Chaos Theory (film)

Chaos Theory

Promotional poster
Directed by Marcos Siega
Produced by Barbara Kelly
Frederic Golchan
Erica Westheimer
Written by Daniel Taplitz
Kathy Gori
Starring Ryan Reynolds
Stuart Townsend
Emily Mortimer
Sarah Chalke
Mike Erwin
Music by Gilad Benamram
Cinematography Ramsey Nickell
Edited by Nicholas Erasmus
Production
company
Castle Rock Entertainment
Lone Star Film Group
Distributed by Warner Bros. Pictures
Release date
  • April 11, 2008 (2008-04-11)
Running time
87 minutes
Country United States
Language English

Chaos Theory is a 2008 comedy-drama film starring Ryan Reynolds, Emily Mortimer, and Stuart Townsend. The film was directed by Marcos Siega, written by Daniel Taplitz and Kathy Gori, and was shot in Vancouver, British Columbia, Canada.

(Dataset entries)

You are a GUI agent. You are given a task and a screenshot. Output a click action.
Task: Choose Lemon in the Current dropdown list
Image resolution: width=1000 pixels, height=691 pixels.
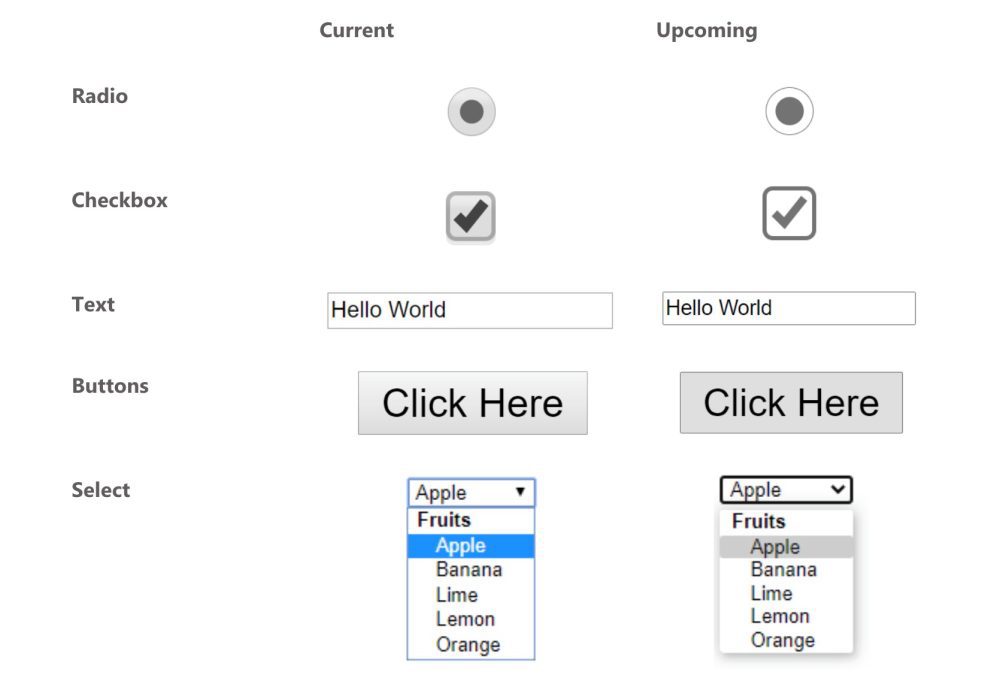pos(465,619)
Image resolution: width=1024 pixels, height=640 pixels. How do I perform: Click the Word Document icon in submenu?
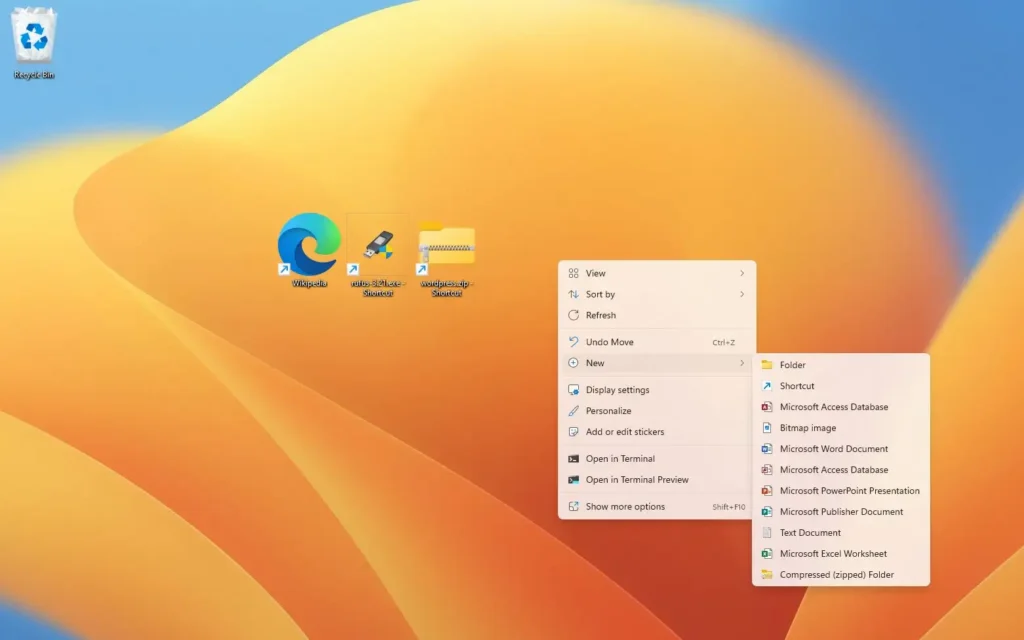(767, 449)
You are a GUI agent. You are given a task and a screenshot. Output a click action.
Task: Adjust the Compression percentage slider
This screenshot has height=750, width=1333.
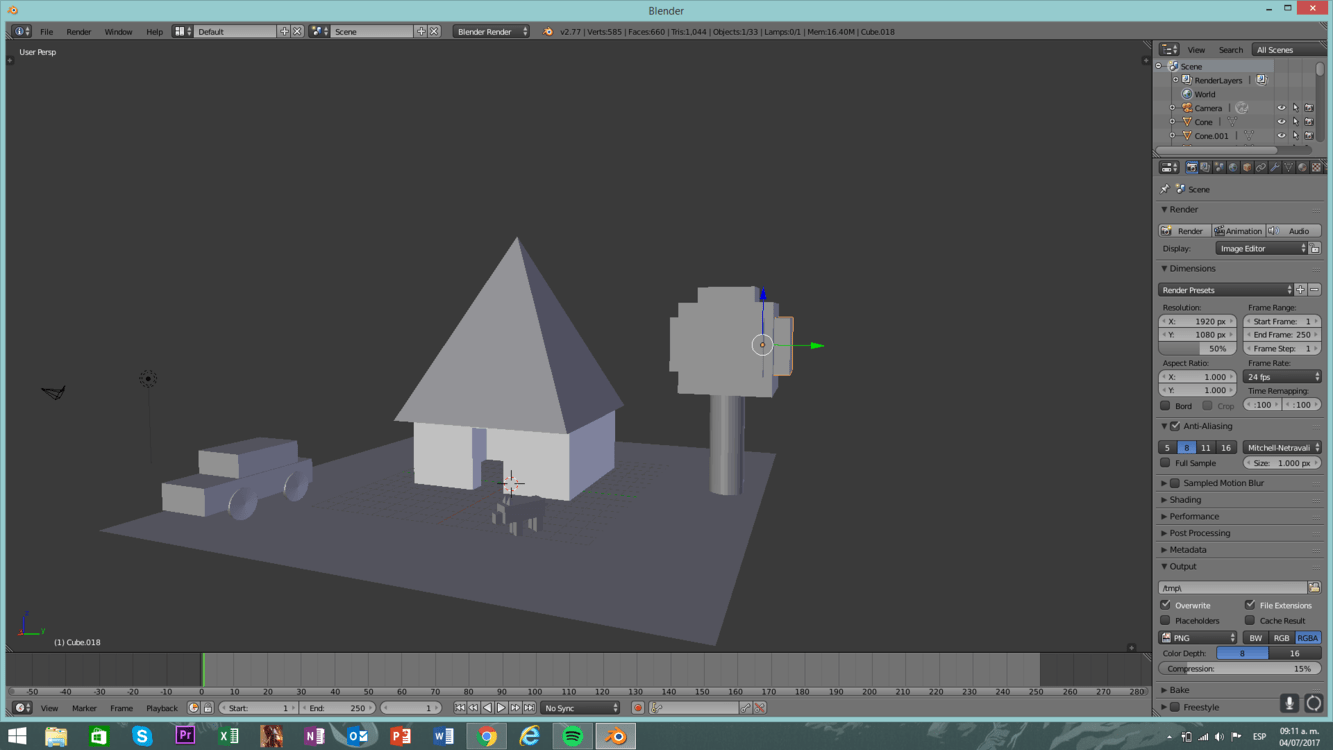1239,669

▸ **Task set**:
a. Using the Chaos Theory film article, answer each question in a line of its own.
(i) Who directed the film?
(ii) How long does the film run?
(iii) In what city was the film shot?
b. Carry on the Chaos Theory film article from its last sentence.
You can do without the dataset entries.

▸ **Answers for this exercise**:
a.
(i) Marcos Siega
(ii) 87 minutes
(iii) Vancouver, British Columbia, Canada

b.
Plot

Frank Allen (Ryan Reynolds) is a professional speaker who lectures on time management. He lives by example: perfectly maximizing his efficiency through scheduling and planning his own life down to the minute. One day when his wife Susan (Emily Mortimer) decides to set the alarm clock back 10 minutes, in hopes of giving her husband an extra ten minutes of time in the morning, she accomplishes the exact opposite. From missing the ferry to arriving late to his lecture on time management, Frank experiences an off day. While driving home, he sees a pregnant woman needing help getting to the hospital and he decides to offer the stranger a lift. At the hospital, Frank is asked to fill out some paper work. Not thinking much about his situation, he puts his own information down and the nurses at the hospital misunderstand and assume he is the father.

The following morning, before Frank arrives home, a nurse from the hospital calls attempting to reach him and his wife answers the phone. The nurse, in trying to contact who she thought was the father, leads Susan to believe it is Frank's baby and she presupposes he is cheating on her and leading a double life. When Frank arrives home, he is unable to clear up the misunderstanding and Susan throws him out of the house. Susan even refuses to speak to him, and only allows him to see their daughter after school. In an attempt to prove his fidelity to his wife by demonstrating that it is not his baby, Frank sees a doctor for a paternity test, but receives the diagnosis that he was never able to reproduce to begin with, since he has Klinefelter's syndrome.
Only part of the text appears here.